**The task:** In the article below about the Palace in Ukiah, what reasons did the contractor GCCI Inc. give for the higher seismic retrofit estimate? Answer in one to three sentences.

**Source document:**
Meanwhile, the state Department of Toxic Substances Control continues to ponder what’s next. The agency awarded a grant in March but labeled it “To Be Determined” after questions were raised about public funds being used to tear down a historic structure under the guise of contamination studies. 

Despite the local clamor for demolition, professional structural engineers, contractors, and historic building preservation experts all agree that the Palace, despite a deepening decline, can still be stabilized and recycled into a viable commercial center in the core of Ukiah. 

Former court receiver Adams, in 2018, advised the Mendocino County Superior Court that the city of Ukiah had “approved our basic architectural and engineering plans, so the predevelopment work is essentially complete.”

Adams, however, expressed dismay that a consulting contractor had dashed hopes for an affordable seismic retrofit of the 50,000-square-foot Palace. The estimated cost had risen from $2-$3 million to “the upper $6 million or low $7 million mark,” double what Adams said he had expected.

The contractor, GCCI Inc. of Santa Rosa, who was hired by former Palace owner, Marin County real estate agent Eladia Laines, cited, among significant reasons, the following:

  • The addition of new roofing to the project.
  • The discovery of significant voids under the building slabs that must be refilled.
  • Repointing of all the masonry in the brick walls.
  • Significant increase in steel and lumber costs (over double for steel and nearly double for lumber.)

Adams obtained a second opinion from a contractor, lowering retrofit costs to $4.5 million. 

Eventually, the receiver decided to sell the Palace to Ishwar, who held a $577,000 lien and was threatening to foreclose.

“It’s a very disappointing outcome because I was led to believe Mr. Ishwar was a serious hotelier and would do something with the building,” Adams said in an interview last Fall.

Ishwar, his attorney Stephen Johnson, Guidiville tribal consultant Michael Derry, Matt Talbert, and attorney Attila Panczel, who reportedly represents other potential Guidiville investors, have repeatedly declined to respond to written requests for comment on their plans or questions raised by the state agency, preservation advocates, or structural engineers.

They have, however, made it clear to community leaders that they favor the “tear it down” mantra, and they have encouraged displays of public support.

Structural Engineer Zucco and other professionals who have studied the Palace disagree that the landmark's time has come.

“They had the chance to do it right in 2018, and they let the opportunity pass,” said Zucco. “It can still be done. It is not too late.”

Tom Carter, a Lake County contractor known for his work on historic buildings in the Bay Area, neighboring Sonoma County, and Lake County, including the Tallman House and Blue Wing Saloon, agrees.

Carter is one of the proposed buyers Ishwar rebuffed a few years ago but remains interested in the Palace’s fate. He has inspected the Palace from top to bottom.

“I walked around the Palace a few weeks ago and took another close look. I still believe we can save that building and, with the help of investors, transform it into a showcase that would make Ukiah proud,” said Carter. “You can’t do it for the quick buck. You got to do it for the long term and the community.”

Carolyn Kiernat is a principal at Page & Turnbull, one of California's preeminent historic preservation firms. She and a team prepared a plan in 2023 for Ukiah investor Minal Shankar; another prospective buyer turned away by Ishwar because she wouldn’t pay the amount he wanted after five years of letting the Palace slide further into disrepair.

Kiernat, too, believes the Palace can be saved and transformed. She recently published an opinion piece in local newspapers and The Press Democrat in Santa Rosa urging the community and city leaders to resist the push to demolish it.

“I have received some emails from folks interested in the property,” said Kiernat. One was from an architect interested in a mixed-use project utilizing state and federal tax credits to preserve historic buildings and provide affordable housing.

“It’s not too late. There are better options than tearing down the Palace and building a faux version,” said Kiernat.

**Provided data:**
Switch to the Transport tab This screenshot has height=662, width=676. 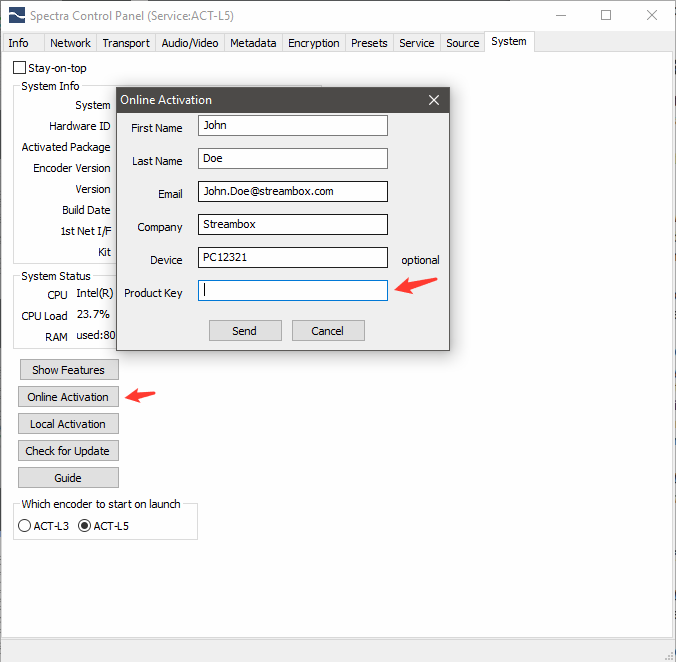126,43

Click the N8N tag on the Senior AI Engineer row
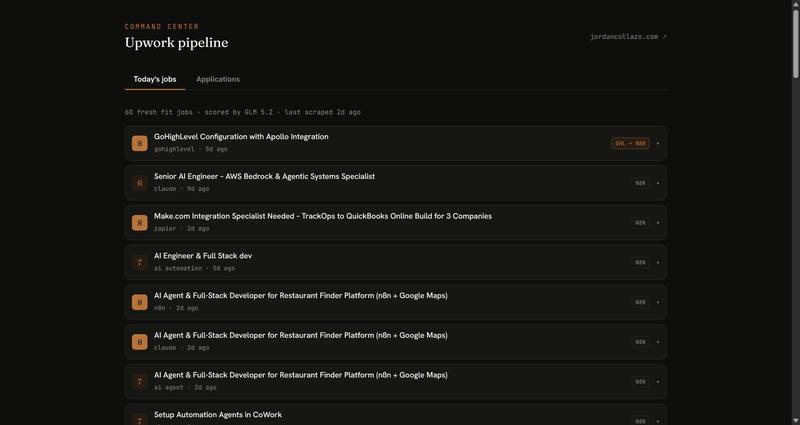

**Completed task:** Among its significant reasons, GCCI Inc. cited the addition of new roofing, the discovery of significant voids under the building slabs that had to be refilled, and the repointing of all the masonry in the brick walls. It also pointed to a significant increase in material costs: steel had more than doubled, and lumber had nearly doubled.